Or Blanchefleur est au palais depuis hier.
Alix est très émue, et Tybert n’est pas fier,
Et d’un pli soucieux leur front pâle se creuse,
Songeant qu’il va falloir payer la douloureuse.
N’importe. Ils lutteront jusqu’au bout. Pour l’instant,
Gagner du temps le plus possible est l’important.
Pépin seul tient en bas compagnie à la reine.
Alix a déclaré qu’elle avait la migraine.

Elle garde la chambre, et ceinte de bandeaux
Salutaires, dans la pénombre des rideaux
Qui tamisent le jour trop cru de la fenêtre,
Elle pense : « Après tout, que peut-elle y connaître ?

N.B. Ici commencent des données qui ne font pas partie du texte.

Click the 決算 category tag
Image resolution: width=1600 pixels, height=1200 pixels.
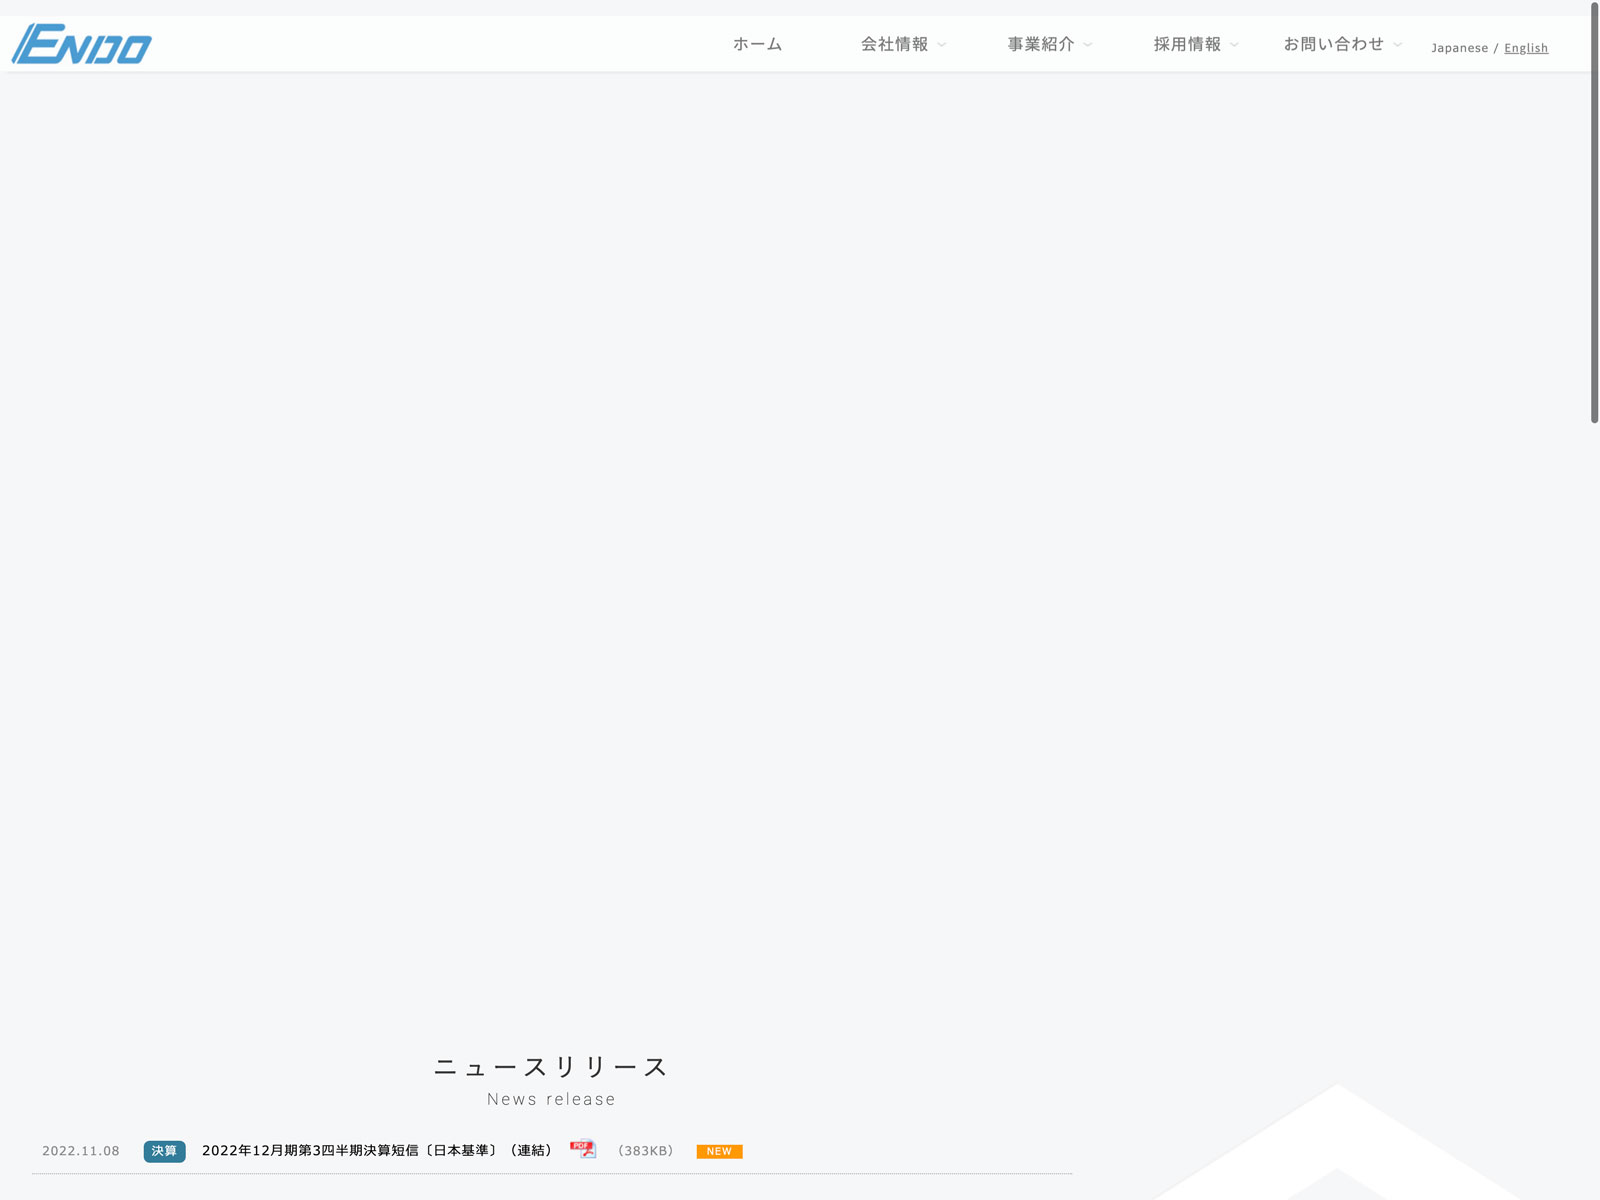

Je ressemblais à Berthe, on n’y voit pas très clair
Dans cette chambre ; et puis, il faudrait bien du flair
Pour se douter après dix ans de réussite
Qu’au lit du roi Pépin ma place est illicite. »
Mais voici qu’on entend venir un bruit de pas.

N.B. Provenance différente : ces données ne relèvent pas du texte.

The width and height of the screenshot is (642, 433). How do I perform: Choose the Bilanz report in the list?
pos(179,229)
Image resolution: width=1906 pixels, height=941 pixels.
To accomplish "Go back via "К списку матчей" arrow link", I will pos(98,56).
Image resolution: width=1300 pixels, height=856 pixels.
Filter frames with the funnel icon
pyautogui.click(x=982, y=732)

La reine Blanchefleur paraît : « N’approchez pas,
Ô ma mère, soupire Alix d’une voix fausse.
Car je me sens déjà comme un mort dans sa fosse.
Mère, n’approchez pas ! Le médecin défend
Qu’on m’embrasse. » Et Blanchefleur dit : « Ma pauvre enfant !

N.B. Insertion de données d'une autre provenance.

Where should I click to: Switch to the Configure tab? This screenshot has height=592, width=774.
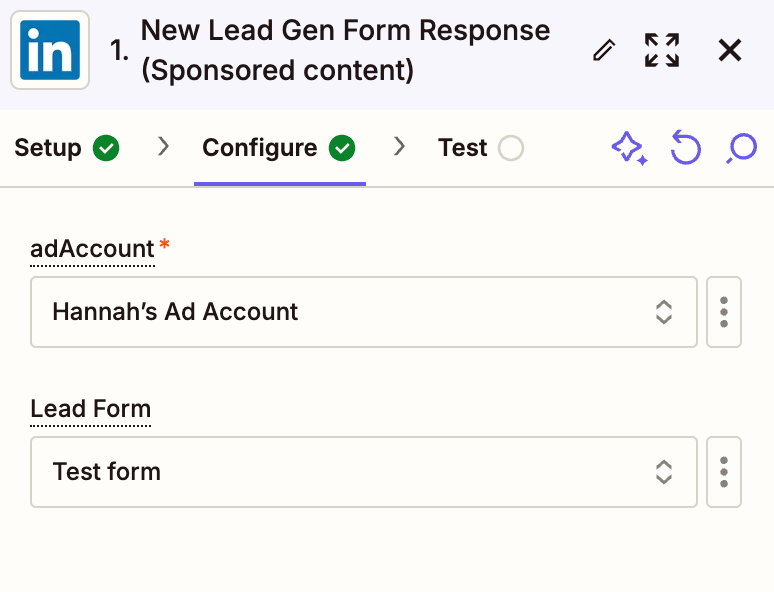click(260, 148)
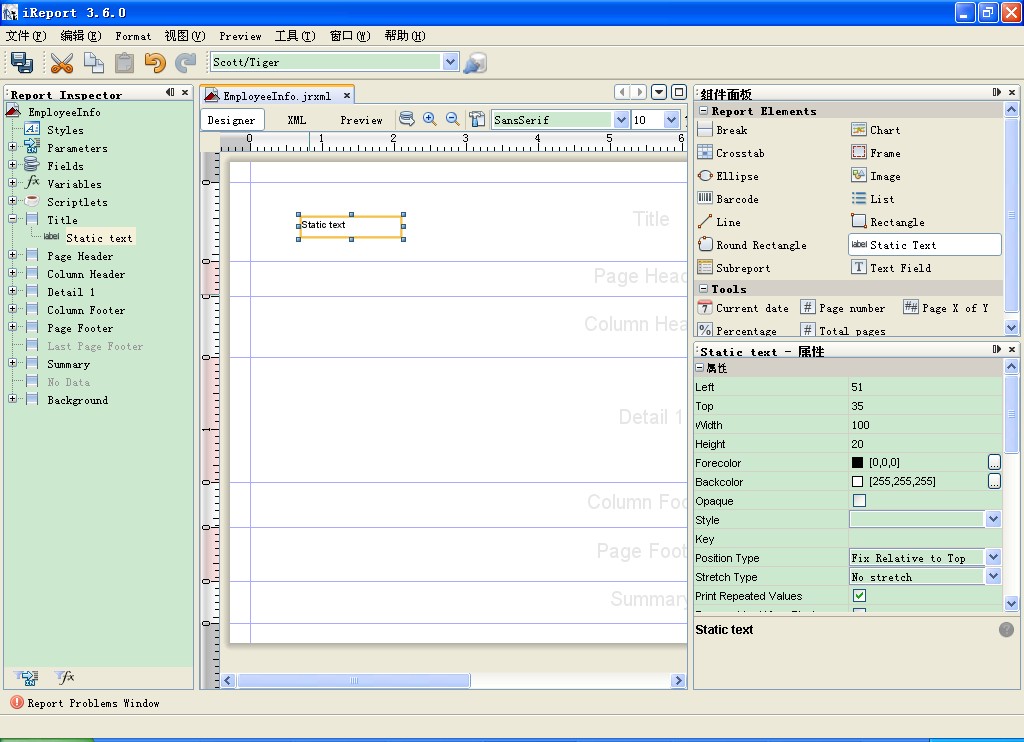Open the Scott/Tiger datasource dropdown
This screenshot has width=1024, height=742.
[450, 62]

N’ai-je fait un si long voyage, ma chérie,
Par tous les longs chemins qui viennent de Hongrie
Que pour te voir mourir ? — Mère, n’approchez pas,
Dit la serve. Parlez de loin, et parlez bas.
Votre présence me fait mal et me torture. »
Mais Blanchefleur déjà devine l’imposture.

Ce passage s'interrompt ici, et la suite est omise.